The oxygen ions are then isolated and recombined to form breathable, molecular oxygen, or O2. MOXIE then measures this output for quantity and purity before releasing it harmlessly back into the air, along with carbon monoxide and other atmospheric gases.
Since the rover’s landing in February 2021, MOXIE engineers have started up the instrument seven times throughout the Martian year. Each time it takes a few hours to warm up, then another hour to make oxygen before powering back down. Each run was scheduled for a different time of day or night, and in different seasons, to check whether MOXIE could accommodate shifts in the planet’s atmospheric conditions.
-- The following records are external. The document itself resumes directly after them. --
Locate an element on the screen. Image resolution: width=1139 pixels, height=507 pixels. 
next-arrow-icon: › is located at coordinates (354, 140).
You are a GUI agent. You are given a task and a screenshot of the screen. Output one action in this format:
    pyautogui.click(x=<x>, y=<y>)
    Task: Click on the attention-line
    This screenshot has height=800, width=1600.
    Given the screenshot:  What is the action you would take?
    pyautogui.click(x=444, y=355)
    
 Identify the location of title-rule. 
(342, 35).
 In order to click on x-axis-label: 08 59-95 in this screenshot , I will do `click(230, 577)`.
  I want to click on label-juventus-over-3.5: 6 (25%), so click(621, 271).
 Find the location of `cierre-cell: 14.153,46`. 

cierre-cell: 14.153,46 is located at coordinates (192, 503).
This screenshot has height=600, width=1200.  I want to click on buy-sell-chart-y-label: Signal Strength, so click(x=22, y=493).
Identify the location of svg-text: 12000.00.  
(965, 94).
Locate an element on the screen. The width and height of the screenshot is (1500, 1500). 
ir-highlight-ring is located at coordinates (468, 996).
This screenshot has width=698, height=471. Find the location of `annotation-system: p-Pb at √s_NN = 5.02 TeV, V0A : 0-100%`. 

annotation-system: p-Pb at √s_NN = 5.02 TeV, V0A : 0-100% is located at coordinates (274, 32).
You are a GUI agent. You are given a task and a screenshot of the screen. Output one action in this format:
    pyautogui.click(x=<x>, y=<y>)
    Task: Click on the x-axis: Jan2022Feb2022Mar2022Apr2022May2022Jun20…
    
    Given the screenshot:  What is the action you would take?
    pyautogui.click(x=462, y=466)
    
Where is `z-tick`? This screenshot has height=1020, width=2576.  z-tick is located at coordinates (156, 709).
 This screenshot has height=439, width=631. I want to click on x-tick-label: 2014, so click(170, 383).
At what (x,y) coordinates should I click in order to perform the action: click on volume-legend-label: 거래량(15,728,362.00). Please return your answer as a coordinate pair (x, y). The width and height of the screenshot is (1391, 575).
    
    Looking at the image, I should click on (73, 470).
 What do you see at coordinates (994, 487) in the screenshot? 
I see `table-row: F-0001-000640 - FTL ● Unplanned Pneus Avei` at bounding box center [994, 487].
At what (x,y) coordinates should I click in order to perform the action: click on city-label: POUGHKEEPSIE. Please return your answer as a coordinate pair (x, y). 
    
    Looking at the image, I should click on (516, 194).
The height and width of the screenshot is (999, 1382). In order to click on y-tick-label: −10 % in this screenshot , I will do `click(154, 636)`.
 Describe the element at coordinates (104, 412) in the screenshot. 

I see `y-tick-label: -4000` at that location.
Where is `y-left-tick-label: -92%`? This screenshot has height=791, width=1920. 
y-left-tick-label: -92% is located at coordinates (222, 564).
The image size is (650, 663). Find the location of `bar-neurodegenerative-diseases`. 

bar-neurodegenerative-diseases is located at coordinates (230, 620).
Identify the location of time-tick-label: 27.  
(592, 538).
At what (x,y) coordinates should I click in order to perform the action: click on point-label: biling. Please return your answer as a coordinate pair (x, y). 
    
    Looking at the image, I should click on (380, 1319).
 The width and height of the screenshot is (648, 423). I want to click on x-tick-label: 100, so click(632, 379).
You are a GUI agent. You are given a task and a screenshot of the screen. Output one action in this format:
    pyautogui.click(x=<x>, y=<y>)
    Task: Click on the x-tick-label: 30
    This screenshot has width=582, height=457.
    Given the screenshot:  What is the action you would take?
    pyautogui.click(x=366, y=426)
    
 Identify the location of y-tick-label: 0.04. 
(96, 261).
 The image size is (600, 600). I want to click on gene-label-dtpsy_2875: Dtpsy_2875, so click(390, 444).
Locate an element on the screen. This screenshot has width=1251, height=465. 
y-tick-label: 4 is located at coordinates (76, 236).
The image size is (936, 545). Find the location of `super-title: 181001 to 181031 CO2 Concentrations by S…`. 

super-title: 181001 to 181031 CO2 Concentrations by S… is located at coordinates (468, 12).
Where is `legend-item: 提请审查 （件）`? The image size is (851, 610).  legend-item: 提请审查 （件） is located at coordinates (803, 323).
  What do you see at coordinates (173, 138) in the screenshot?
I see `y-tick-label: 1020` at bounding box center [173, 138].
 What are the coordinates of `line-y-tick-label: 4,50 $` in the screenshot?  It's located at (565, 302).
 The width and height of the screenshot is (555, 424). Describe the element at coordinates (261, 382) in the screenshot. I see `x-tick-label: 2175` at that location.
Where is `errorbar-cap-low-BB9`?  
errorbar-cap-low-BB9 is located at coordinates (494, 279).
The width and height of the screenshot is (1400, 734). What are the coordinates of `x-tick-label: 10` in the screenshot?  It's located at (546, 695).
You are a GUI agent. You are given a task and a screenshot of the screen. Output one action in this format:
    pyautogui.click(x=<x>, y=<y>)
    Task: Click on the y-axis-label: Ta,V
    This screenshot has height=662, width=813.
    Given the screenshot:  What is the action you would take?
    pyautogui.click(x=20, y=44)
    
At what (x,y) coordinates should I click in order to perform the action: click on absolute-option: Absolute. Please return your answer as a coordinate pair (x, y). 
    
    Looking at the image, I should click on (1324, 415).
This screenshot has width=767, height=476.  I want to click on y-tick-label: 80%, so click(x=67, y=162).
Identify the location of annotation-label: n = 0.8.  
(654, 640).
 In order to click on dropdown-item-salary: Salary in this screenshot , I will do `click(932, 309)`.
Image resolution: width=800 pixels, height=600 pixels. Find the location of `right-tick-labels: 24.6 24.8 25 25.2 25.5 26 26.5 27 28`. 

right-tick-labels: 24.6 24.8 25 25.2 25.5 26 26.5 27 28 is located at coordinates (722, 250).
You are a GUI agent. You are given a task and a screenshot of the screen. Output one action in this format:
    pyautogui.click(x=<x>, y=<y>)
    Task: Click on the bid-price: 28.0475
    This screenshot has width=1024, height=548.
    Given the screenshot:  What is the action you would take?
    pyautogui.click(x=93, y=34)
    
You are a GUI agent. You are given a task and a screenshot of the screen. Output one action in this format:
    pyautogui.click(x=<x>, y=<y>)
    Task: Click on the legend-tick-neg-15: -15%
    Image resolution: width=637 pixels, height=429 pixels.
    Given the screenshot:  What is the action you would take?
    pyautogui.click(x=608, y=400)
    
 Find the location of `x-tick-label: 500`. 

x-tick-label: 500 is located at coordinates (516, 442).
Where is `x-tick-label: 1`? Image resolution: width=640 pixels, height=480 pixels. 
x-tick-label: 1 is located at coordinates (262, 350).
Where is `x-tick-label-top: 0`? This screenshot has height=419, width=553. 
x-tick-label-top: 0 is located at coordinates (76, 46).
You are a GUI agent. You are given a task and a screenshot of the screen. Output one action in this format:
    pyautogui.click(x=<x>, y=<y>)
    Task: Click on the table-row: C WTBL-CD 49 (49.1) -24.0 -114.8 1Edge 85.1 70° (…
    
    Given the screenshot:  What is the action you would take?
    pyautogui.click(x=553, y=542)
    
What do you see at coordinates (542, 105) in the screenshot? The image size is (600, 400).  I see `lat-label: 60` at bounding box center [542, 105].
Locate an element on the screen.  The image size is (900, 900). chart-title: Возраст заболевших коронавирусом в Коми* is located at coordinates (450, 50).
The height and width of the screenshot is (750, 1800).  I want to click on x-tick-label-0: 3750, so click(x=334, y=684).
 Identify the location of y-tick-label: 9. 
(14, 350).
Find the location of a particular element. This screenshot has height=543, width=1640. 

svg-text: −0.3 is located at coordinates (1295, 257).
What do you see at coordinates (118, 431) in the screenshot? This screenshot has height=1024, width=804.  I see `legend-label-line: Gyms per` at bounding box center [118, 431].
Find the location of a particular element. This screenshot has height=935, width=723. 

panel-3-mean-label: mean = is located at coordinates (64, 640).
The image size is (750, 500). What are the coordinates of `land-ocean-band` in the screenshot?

“The atmosphere of Mars is far more variable than Earth,” Hoffman notes. “The density of the air can vary by a factor of two through the year, and the temperature can vary by 100 degrees. One objective is to show we can run in all seasons.”
So far, MOXIE has demonstrated that it can make oxygen at almost any time of the Martian day and year.
“The only thing we have not demonstrated is running at dawn or dusk, when the temperature is changing substantially,” Hecht says. “We do have an ace up our sleeve that will let us do that, and once we test that in the lab, we can reach that last milestone to show we can really run any time.”
Ahead of the game
As MOXIE continues to generate oxygen on Mars, engineers plan to push its capacity, and increase its production, particularly in the Martian spring, when atmospheric density and carbon dioxide levels are high.
“The next run coming up will be during the highest density of the year, and we just want to make as much oxygen as we can,” Hecht says. “So we’ll set everything as high as we dare, and let it run as long as we can.”
They will also monitor the system for indications of wear and tear. Since MOXIE is just one experiment among several aboard the Perseverance rover, it cannot run continuously as a full-scale system would. Instead, the instrument must start up and shut down with each run. This causes thermal stress that can degrade the system over time.
If MOXIE can operate successfully despite repeatedly turning on and off, this would suggest that a full-scale system, designed to run continuously, could do so for thousands of hours.
“To support a human mission to Mars, we have to bring a lot of stuff from Earth, like computers, spacesuits, and habitats,” Hoffman says. “But dumb old oxygen? If you can make it there, go for it — you’re way ahead of the game.”
Reference: “Mars Oxygen ISRU Experiment (MOXIE)—Preparing for human Mars exploration” by Jeffrey A. Hoffman, Michael H. Hecht, Donald Rapp, Joseph J. Hartvigsen, Jason G. SooHoo, Asad M. Aboobaker, John B. McClean, Andrew M. Liu, Eric D. Hinterman, Maya Nasr, Shravan Hariharan, Kyle J. Horn, Forrest E. Meyen, Harald Okkels, Parker Steen, Singaravelu Elangovan, Christopher R. Graves, Piyush Khopkar, Morten B. Madsen, Gerald E. Voecks, Peter H. Smith, Theis L. Skafte, Koorosh R. Araghi and David J. Eisenman, 31 August 2022, Science Advances.
This research was supported, in part, by NASA.